Stored items:
◆ ◆ ◆
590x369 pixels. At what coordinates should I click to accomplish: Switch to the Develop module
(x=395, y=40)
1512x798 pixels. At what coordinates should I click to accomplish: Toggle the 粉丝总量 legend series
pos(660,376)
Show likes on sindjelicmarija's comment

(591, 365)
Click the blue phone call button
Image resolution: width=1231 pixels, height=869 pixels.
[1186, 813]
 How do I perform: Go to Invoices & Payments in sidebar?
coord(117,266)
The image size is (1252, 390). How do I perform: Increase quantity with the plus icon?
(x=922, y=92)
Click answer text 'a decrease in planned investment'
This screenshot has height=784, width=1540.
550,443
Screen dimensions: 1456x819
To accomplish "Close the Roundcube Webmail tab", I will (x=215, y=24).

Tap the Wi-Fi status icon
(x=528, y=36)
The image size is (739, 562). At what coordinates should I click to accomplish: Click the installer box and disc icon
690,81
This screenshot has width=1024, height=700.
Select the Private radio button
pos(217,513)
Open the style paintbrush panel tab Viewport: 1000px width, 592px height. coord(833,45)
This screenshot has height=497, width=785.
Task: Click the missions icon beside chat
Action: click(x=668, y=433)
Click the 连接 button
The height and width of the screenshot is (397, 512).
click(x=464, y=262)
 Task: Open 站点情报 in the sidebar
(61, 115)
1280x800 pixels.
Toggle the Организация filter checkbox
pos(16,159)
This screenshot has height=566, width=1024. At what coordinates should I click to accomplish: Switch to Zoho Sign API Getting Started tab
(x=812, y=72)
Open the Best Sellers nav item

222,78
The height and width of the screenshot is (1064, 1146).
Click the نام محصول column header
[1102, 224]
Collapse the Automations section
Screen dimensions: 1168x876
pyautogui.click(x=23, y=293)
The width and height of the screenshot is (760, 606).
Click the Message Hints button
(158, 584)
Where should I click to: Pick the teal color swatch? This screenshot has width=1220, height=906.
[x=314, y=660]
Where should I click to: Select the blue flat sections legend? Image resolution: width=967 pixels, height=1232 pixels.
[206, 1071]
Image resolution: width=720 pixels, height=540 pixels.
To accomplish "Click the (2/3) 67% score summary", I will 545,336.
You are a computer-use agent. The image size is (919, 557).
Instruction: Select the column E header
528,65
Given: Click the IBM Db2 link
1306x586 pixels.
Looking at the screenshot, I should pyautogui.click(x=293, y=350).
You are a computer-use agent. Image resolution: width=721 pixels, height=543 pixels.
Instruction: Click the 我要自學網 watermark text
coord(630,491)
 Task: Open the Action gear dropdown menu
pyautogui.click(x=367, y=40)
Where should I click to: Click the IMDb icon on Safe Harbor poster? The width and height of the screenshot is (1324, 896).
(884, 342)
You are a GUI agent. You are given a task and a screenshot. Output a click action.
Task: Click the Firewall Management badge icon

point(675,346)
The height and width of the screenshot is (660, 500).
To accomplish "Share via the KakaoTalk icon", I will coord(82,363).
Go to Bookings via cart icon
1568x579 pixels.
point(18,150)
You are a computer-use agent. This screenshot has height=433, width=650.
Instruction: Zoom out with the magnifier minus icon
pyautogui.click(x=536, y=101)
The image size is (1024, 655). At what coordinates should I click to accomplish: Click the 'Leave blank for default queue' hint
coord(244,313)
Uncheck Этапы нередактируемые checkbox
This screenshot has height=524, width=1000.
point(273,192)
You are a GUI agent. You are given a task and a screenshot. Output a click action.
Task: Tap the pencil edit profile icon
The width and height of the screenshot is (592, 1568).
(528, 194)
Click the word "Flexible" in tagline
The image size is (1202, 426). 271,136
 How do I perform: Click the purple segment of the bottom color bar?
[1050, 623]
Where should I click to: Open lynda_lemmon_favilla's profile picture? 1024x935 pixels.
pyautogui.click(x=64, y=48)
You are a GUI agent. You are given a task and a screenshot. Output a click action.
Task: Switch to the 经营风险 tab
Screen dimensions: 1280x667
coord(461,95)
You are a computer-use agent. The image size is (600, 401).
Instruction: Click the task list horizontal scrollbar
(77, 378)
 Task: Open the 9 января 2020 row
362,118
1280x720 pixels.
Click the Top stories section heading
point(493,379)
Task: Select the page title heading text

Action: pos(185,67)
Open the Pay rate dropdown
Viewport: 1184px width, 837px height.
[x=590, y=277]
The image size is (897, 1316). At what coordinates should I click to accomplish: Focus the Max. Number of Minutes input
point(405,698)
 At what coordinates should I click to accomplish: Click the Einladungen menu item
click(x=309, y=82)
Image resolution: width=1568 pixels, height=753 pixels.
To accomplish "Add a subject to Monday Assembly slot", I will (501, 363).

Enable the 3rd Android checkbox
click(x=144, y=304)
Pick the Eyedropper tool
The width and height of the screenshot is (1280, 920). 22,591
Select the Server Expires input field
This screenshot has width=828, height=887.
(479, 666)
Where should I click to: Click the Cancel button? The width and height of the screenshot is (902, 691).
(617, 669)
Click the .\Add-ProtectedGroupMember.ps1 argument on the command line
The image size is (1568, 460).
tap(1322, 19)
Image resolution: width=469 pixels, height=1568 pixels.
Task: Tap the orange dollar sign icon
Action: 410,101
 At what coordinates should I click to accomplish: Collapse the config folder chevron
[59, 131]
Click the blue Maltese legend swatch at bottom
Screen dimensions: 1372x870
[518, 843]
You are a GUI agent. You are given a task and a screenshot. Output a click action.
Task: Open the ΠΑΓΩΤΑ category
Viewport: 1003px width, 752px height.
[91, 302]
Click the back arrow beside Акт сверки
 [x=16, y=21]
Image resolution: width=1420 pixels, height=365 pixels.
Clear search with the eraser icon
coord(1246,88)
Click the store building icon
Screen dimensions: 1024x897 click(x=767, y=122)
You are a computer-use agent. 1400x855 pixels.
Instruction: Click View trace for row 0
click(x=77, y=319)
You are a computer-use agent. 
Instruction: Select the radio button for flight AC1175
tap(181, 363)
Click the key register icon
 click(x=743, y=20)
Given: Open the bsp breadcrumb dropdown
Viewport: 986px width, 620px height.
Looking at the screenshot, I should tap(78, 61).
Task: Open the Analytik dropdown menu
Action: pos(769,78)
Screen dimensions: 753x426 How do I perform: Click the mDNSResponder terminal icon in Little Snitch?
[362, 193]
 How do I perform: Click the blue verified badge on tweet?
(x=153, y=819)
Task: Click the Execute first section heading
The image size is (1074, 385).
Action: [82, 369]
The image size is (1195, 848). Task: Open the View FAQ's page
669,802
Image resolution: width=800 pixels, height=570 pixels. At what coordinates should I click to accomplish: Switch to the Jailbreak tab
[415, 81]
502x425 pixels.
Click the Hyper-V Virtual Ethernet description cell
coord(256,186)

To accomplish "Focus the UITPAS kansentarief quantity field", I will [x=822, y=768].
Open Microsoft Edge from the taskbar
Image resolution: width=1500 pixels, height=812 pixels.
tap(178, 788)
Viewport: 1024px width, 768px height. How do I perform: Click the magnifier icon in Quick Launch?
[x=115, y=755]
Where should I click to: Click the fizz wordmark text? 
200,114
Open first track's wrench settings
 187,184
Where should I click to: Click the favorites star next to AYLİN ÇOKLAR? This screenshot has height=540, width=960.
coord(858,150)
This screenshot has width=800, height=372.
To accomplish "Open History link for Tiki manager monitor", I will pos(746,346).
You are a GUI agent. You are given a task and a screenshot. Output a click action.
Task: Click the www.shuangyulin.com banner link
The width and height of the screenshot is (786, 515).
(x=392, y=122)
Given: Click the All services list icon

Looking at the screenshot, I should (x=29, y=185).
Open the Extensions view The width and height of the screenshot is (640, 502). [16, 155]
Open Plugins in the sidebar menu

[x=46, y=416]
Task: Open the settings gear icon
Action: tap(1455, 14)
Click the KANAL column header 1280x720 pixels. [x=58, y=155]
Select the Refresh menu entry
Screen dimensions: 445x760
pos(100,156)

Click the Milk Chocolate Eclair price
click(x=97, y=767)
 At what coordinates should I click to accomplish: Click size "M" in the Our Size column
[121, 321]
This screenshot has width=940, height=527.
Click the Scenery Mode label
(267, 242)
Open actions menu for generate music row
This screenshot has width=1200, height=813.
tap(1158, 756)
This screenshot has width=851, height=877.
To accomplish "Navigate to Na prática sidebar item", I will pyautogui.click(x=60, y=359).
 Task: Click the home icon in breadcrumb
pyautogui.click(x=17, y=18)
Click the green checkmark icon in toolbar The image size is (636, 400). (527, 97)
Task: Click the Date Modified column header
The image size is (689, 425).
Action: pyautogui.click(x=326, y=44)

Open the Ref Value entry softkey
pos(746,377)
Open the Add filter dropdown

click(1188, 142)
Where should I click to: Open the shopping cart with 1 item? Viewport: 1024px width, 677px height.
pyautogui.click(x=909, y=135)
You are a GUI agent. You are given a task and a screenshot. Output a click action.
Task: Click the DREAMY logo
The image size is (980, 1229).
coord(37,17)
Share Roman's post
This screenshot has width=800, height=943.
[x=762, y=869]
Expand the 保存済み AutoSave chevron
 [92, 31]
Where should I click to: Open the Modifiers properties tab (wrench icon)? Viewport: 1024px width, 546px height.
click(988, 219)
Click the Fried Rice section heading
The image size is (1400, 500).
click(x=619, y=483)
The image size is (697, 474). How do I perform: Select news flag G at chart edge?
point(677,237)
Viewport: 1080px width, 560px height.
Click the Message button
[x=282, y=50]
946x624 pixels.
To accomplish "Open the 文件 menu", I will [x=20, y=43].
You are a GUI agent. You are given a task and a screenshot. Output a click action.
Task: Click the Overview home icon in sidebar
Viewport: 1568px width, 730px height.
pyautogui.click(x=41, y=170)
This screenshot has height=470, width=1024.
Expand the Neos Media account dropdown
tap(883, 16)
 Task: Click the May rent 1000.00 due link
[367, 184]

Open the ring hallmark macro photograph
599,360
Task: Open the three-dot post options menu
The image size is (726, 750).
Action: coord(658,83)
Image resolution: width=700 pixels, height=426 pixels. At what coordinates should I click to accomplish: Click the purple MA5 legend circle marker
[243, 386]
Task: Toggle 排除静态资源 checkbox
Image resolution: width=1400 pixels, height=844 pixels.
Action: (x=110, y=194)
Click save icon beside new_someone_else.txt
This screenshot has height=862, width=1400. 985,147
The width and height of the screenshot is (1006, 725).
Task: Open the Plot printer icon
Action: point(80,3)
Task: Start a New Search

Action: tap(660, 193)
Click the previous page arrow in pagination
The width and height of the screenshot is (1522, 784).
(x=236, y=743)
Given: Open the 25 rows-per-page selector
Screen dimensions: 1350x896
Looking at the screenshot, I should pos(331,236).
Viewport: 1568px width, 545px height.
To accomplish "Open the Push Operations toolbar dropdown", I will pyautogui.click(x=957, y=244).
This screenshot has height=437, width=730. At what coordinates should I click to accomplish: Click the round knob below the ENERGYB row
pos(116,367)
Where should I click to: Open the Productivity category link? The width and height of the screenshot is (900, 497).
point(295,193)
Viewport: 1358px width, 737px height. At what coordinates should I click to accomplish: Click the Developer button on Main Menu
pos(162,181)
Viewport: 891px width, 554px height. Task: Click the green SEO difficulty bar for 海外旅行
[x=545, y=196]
◆ ◆ ◆
WHAT YOU NEED TO DO: Which lines run from the one holding "Open Plugins in the sidebar menu" through the one holding "This screenshot has width=851, height=877." in the records above? Repeat them exactly, both included, and nothing more.

RESPONSE TO THE TASK:
Open Plugins in the sidebar menu

[x=46, y=416]
Task: Open the settings gear icon
Action: tap(1455, 14)
Click the KANAL column header 1280x720 pixels. [x=58, y=155]
Select the Refresh menu entry
Screen dimensions: 445x760
pos(100,156)

Click the Milk Chocolate Eclair price
click(x=97, y=767)
 At what coordinates should I click to accomplish: Click size "M" in the Our Size column
[121, 321]
This screenshot has width=940, height=527.
Click the Scenery Mode label
(267, 242)
Open actions menu for generate music row
This screenshot has width=1200, height=813.
tap(1158, 756)
This screenshot has width=851, height=877.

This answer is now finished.